RFE/RL: Russian parliament’s lower chamber, the State Duma, has approved the first reading of a bill allowing for “accidental” corruption. According to the bill, officials, judges, prosecutors, military personnel, and other individuals cannot be held responsible for corrupt actions in cases when they could not control the circumstances in which such actions took place. Among such circumstances, the bill cites natural disasters, including earthquakes, floods, hurricanes, fires, pandemics, strikes, military conflicts, and terrorist acts. The bill also says that “accidental” corruption might happen when restrictions are imposed by authorities due to circumstances they couldn’t control.

12 March 2021

The Moscow Times: Russians’ life expectancy plummeted in 2020 as the coronavirus pandemic disrupted President Vladimir Putin’s goal to increase lifespans, according to state figures cited by the RBC news website Thursday. Annual life expectancy dropped for the first time in 17 years from a record of 73.3 years in 2019 to 71.1 years last year, according to the cited preliminary figures. Russia’s state statistics agency recently announced 323,000 excess deaths in 2020, the highest in a decade and a half.

RFE/RL: The chief of Russia’s Federal Penitentiary System (FSIN) may use convicts to help clean a contaminated zone of the Arctic following a massive diesel spill. “I have asked leaders of [FSIN] branches in the regions located in the Arctic zone to continue working [on the issue of using inmates in clean-up operations],” FSIN head Aleksandr Kalashnikov said in Moscow on March 12, adding that the matter had been agreed upon with the authorities of the Krasnoyarsk Krai region and the city of Norilsk. Last May, more than 21,000 tons of diesel leaked into the Norilsk environment from the tank of a thermal power plant belonging to a subsidiary of Russian metallurgical giant Norilsk Nickel (Nornickel), owned by Russia’s richest man, Vladimir Potanin. The spill sparked an outcry and led to the dismissal in October of Norilsk Mayor Rinat Akhmetchin, who was also sentenced to six months of correctional work for negligence.

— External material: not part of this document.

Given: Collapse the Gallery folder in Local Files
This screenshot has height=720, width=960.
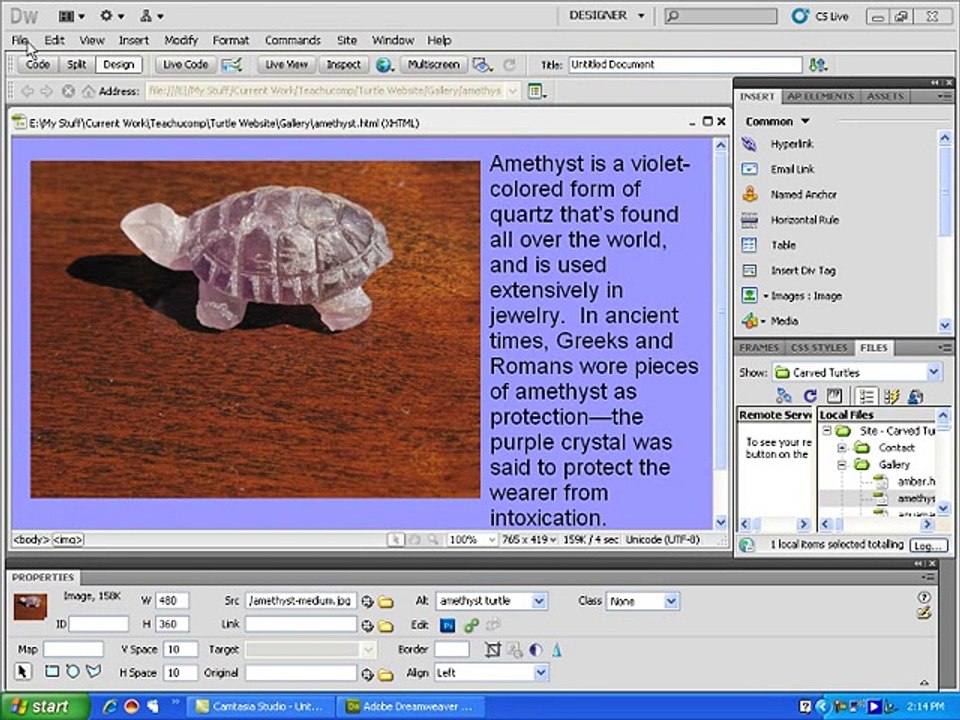Looking at the screenshot, I should (842, 465).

The Moscow Times: Over 6,300 surveillance cameras in Russia are not secure, making them vulnerable to cybercriminals, experts told the Kommersant business daily Friday. Dark web users can easily access footage and private data from the CCTV cameras installed at places like industrial plants, businesses and smart home systems as they have public IP addresses, Kommersant cited experts from the Avast cybersecurity software company as saying.